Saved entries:
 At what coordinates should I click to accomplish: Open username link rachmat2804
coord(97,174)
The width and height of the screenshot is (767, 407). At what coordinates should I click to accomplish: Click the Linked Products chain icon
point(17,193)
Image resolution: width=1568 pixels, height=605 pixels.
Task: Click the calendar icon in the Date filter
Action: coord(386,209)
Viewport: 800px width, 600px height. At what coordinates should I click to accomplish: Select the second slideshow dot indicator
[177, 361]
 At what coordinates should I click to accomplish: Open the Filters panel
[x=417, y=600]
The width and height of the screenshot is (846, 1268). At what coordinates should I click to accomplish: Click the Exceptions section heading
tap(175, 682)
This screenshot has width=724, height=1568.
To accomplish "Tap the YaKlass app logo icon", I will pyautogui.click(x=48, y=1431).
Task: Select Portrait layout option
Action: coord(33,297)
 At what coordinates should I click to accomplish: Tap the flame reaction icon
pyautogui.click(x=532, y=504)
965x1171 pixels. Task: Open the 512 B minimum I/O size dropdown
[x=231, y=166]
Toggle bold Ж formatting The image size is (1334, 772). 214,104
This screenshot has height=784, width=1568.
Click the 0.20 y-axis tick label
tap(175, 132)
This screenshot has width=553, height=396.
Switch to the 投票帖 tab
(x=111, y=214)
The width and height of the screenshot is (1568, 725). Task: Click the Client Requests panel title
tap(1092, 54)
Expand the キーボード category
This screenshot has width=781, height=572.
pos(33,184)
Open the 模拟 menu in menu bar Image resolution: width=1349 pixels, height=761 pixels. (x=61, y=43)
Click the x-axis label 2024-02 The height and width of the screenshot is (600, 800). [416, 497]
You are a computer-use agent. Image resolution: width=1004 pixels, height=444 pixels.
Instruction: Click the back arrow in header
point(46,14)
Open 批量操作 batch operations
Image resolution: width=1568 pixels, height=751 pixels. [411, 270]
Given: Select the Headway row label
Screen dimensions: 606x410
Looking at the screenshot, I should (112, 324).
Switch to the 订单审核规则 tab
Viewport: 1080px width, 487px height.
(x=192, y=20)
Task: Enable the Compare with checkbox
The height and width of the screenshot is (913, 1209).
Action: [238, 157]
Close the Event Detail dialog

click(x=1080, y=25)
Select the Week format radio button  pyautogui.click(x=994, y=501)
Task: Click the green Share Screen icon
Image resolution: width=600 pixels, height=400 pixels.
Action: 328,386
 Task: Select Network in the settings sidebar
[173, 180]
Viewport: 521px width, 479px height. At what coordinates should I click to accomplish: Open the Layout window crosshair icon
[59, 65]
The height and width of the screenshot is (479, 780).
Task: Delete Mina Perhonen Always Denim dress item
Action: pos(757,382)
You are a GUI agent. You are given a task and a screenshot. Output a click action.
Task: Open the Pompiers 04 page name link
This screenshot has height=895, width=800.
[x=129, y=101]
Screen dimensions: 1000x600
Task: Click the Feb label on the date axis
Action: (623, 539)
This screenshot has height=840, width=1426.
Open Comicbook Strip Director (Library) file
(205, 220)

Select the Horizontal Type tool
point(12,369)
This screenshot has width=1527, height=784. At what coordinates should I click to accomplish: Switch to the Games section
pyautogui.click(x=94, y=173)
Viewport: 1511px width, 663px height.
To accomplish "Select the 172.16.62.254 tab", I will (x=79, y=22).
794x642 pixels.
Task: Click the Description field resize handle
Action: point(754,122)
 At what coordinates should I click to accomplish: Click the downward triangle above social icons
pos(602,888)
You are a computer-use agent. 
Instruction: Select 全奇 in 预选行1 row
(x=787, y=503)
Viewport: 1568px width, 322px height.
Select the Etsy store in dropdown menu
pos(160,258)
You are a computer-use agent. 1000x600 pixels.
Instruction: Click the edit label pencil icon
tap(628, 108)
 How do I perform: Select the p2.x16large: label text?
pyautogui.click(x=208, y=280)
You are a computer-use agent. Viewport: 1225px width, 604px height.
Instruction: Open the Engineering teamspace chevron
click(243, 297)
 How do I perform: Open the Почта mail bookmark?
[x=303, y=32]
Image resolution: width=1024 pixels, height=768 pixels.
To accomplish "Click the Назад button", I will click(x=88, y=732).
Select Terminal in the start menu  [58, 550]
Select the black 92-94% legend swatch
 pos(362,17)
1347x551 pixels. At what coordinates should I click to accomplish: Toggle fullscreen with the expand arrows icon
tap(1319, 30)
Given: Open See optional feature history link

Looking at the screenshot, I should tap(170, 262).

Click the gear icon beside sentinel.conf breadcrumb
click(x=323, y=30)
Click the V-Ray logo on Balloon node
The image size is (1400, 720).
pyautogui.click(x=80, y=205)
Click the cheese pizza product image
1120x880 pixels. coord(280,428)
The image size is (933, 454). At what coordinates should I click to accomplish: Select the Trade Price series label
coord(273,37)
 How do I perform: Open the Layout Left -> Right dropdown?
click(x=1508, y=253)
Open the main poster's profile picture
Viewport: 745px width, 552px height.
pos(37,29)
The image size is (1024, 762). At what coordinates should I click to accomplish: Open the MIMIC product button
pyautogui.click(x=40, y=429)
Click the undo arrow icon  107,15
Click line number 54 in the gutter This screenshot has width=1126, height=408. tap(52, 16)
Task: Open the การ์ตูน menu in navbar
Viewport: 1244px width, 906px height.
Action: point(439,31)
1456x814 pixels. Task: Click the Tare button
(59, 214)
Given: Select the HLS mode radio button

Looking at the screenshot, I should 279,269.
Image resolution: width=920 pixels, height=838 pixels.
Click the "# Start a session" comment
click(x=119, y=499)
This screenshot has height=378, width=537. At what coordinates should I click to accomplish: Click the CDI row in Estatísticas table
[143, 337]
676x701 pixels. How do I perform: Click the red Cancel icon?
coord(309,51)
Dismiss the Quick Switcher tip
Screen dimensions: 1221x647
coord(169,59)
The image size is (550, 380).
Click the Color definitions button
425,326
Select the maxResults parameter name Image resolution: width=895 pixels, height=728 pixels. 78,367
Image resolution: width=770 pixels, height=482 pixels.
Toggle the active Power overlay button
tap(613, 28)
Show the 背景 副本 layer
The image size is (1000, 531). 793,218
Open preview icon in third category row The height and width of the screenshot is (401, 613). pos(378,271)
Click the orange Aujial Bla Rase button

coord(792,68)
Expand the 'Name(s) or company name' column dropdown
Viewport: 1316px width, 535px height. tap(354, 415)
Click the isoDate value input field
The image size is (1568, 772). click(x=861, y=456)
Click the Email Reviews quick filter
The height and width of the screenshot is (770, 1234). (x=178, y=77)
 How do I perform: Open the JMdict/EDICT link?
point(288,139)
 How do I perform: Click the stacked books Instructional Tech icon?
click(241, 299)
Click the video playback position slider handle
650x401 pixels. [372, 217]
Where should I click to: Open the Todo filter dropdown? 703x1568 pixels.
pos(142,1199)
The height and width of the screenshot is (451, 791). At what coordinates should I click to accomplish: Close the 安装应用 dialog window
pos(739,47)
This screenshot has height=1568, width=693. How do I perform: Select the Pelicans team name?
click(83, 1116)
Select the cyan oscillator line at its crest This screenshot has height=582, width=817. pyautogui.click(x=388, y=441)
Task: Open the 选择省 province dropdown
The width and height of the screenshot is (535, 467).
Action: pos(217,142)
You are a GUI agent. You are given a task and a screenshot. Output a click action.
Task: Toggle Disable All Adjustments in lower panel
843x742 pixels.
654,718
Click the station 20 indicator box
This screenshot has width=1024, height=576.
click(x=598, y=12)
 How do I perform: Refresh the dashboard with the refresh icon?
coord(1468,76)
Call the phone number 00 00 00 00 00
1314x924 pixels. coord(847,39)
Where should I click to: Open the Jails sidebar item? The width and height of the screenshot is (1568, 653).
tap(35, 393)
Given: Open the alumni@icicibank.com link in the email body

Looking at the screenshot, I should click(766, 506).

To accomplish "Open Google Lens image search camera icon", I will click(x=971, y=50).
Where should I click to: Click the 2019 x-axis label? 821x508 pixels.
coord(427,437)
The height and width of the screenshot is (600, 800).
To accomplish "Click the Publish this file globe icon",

— WHAT IS NEEDED —
Exactly how many lines of the records above contain "category"? Please state only the number.

— EXERCISE RESULT —
2